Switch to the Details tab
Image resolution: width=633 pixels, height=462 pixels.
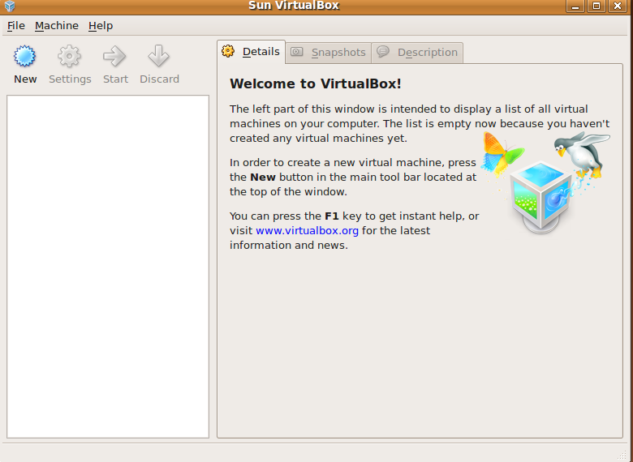tap(252, 52)
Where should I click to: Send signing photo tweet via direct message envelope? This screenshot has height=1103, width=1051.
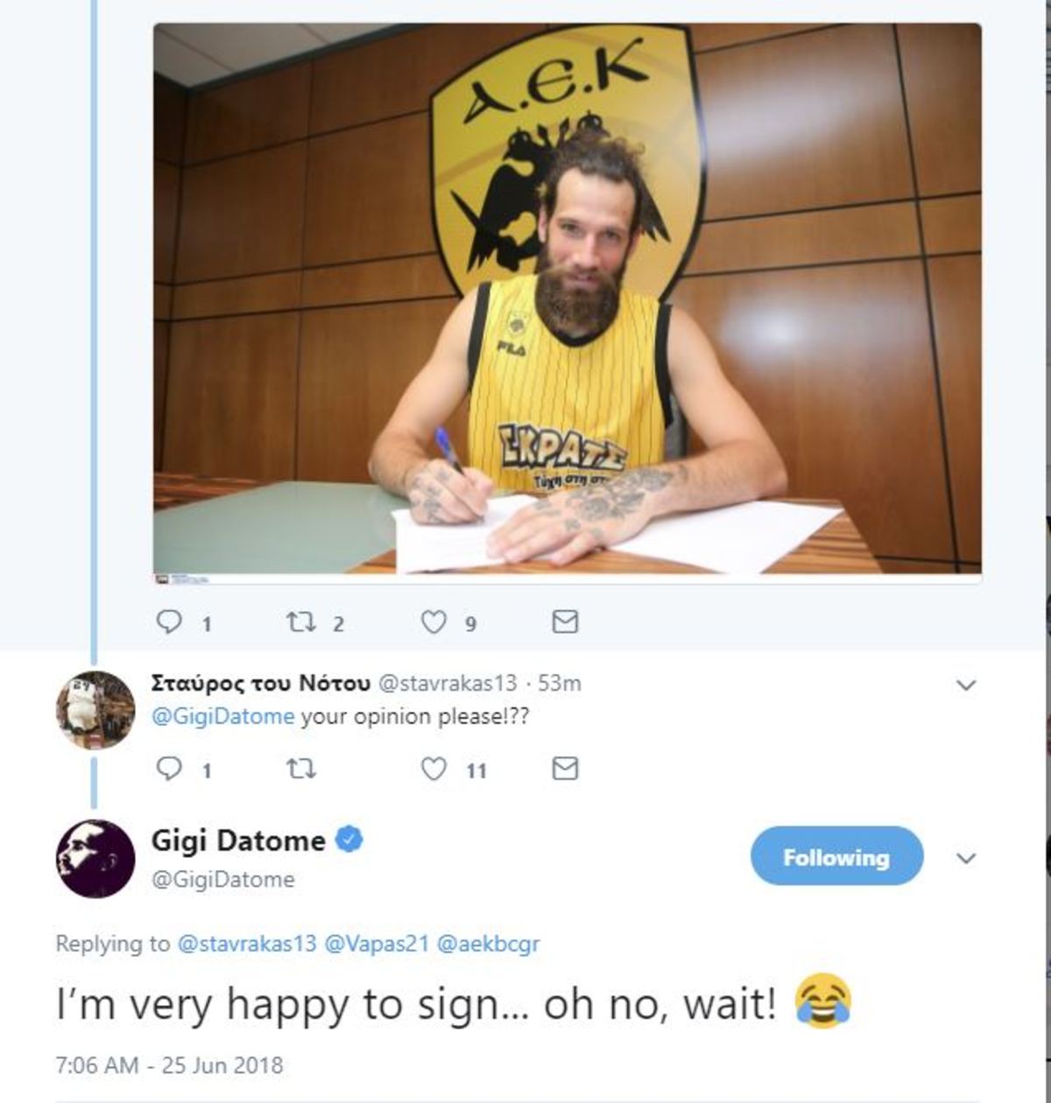click(566, 622)
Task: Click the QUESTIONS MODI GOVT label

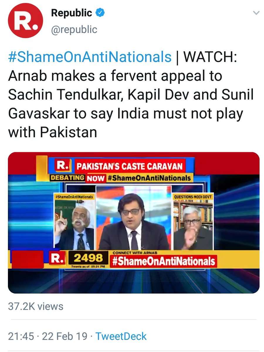Action: point(193,197)
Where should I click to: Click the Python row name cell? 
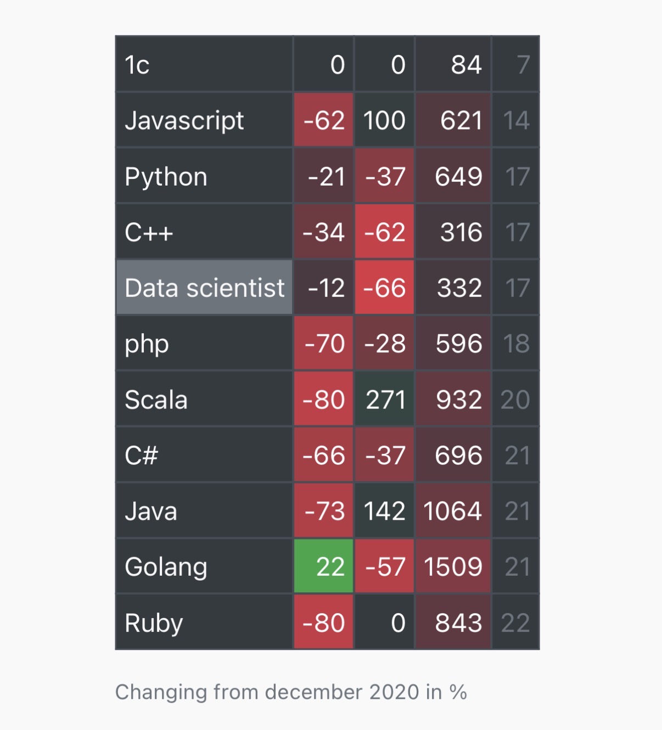click(x=166, y=177)
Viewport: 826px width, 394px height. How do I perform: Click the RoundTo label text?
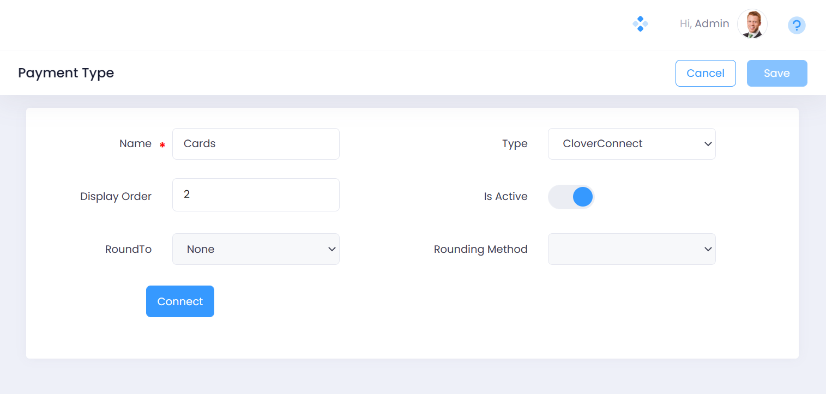pos(128,249)
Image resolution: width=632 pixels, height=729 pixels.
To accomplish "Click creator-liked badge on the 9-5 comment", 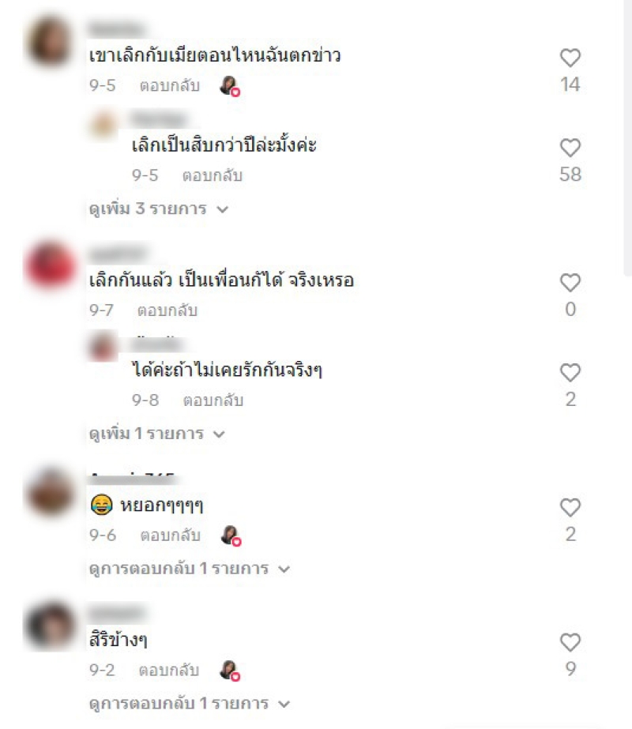I will [x=230, y=86].
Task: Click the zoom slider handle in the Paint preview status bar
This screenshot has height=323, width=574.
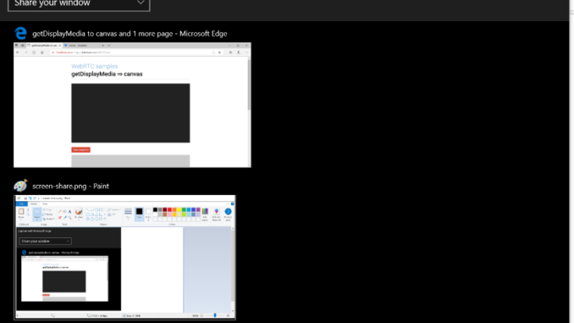Action: 215,315
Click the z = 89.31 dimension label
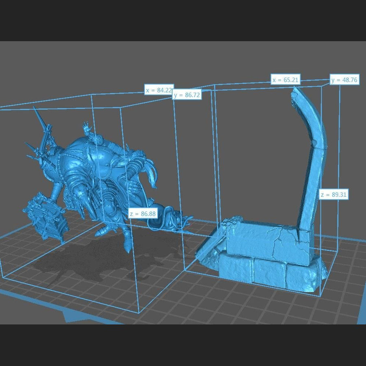 333,194
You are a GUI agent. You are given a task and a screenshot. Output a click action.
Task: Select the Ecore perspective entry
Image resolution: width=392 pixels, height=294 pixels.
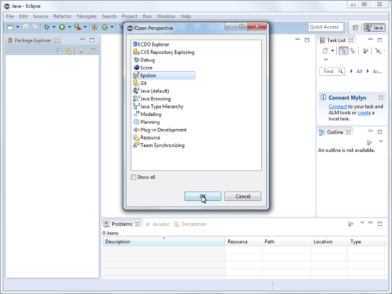pos(146,68)
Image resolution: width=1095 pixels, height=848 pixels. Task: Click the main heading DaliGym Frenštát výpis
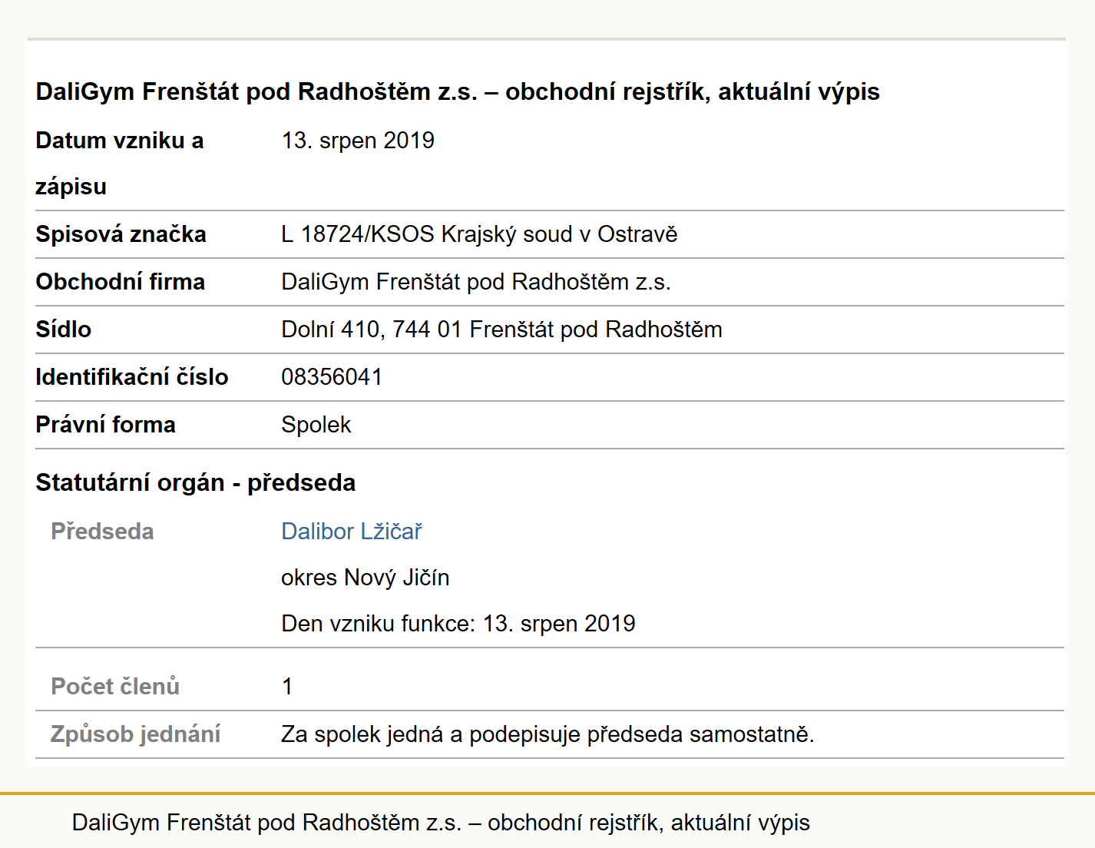[x=458, y=91]
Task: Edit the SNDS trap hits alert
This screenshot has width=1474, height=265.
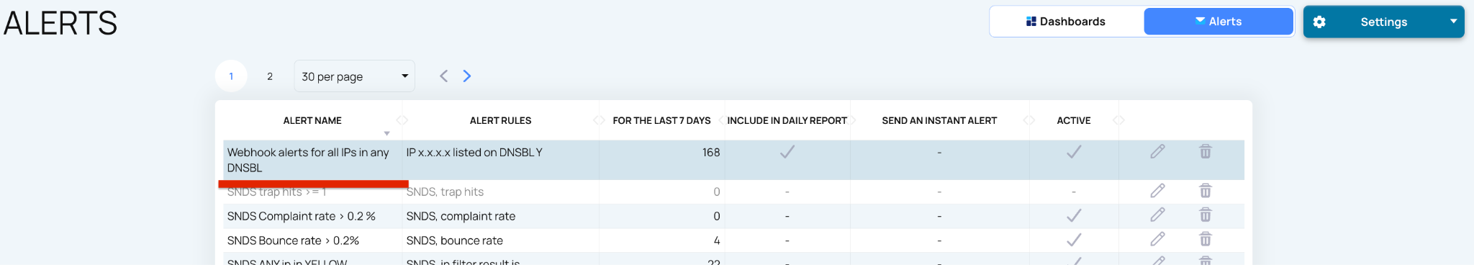Action: pyautogui.click(x=1157, y=191)
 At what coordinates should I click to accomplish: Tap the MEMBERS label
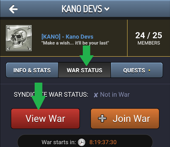coord(149,43)
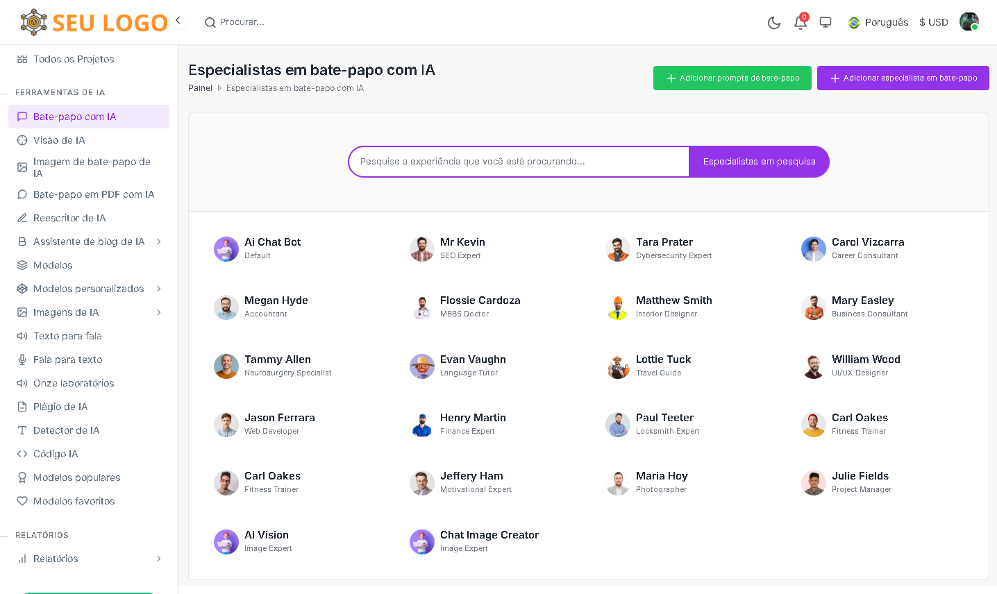The image size is (997, 594).
Task: Click Adicionar especialista em bate-papo button
Action: (x=903, y=78)
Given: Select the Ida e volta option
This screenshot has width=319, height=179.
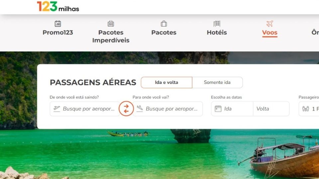Looking at the screenshot, I should [166, 83].
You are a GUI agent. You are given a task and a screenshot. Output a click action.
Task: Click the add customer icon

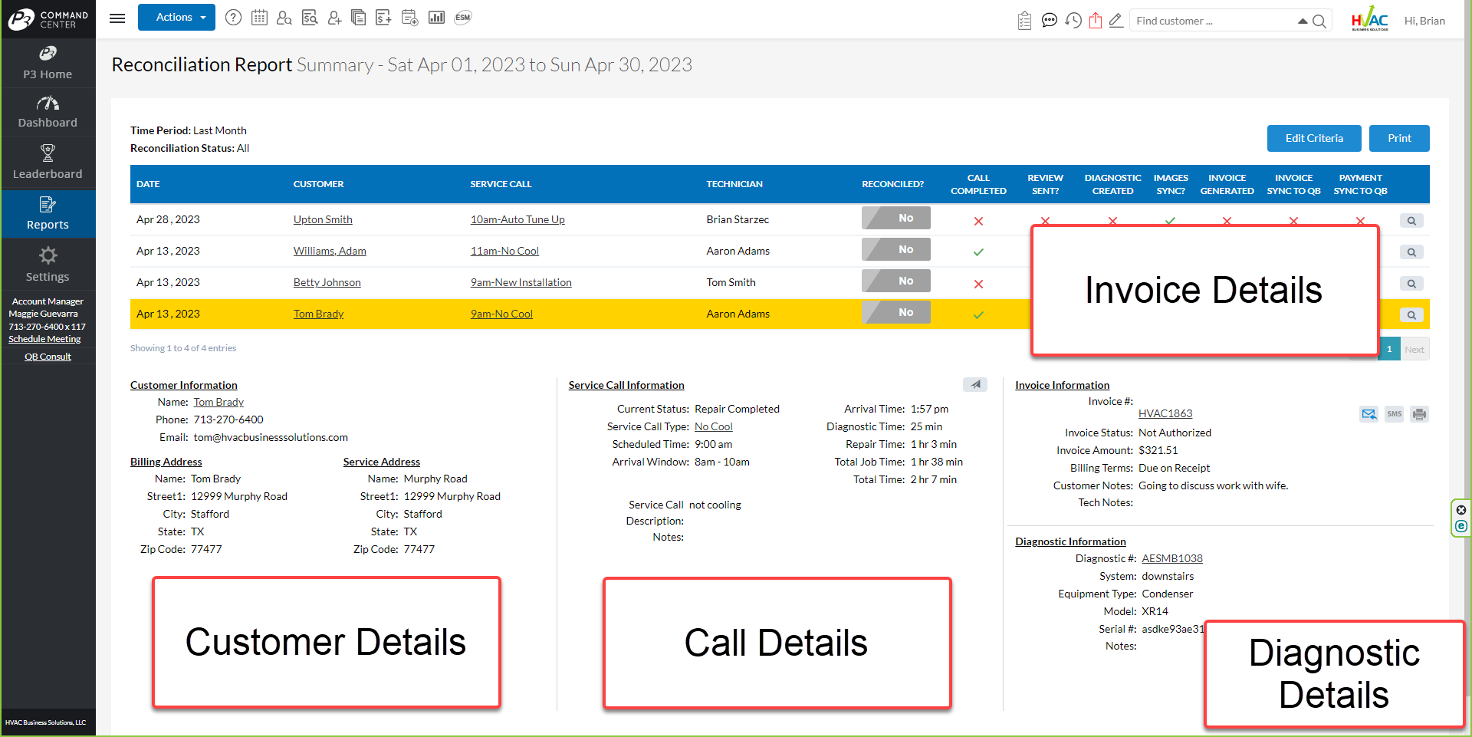334,18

══════════

▸ **WHAT IS REQUIRED**: Copy every line above in which the string "Select" shows up.

▸ **FINAL ANSWER**:
Task: Select the Ecore perspective entry
Given: Select the Ida e volta option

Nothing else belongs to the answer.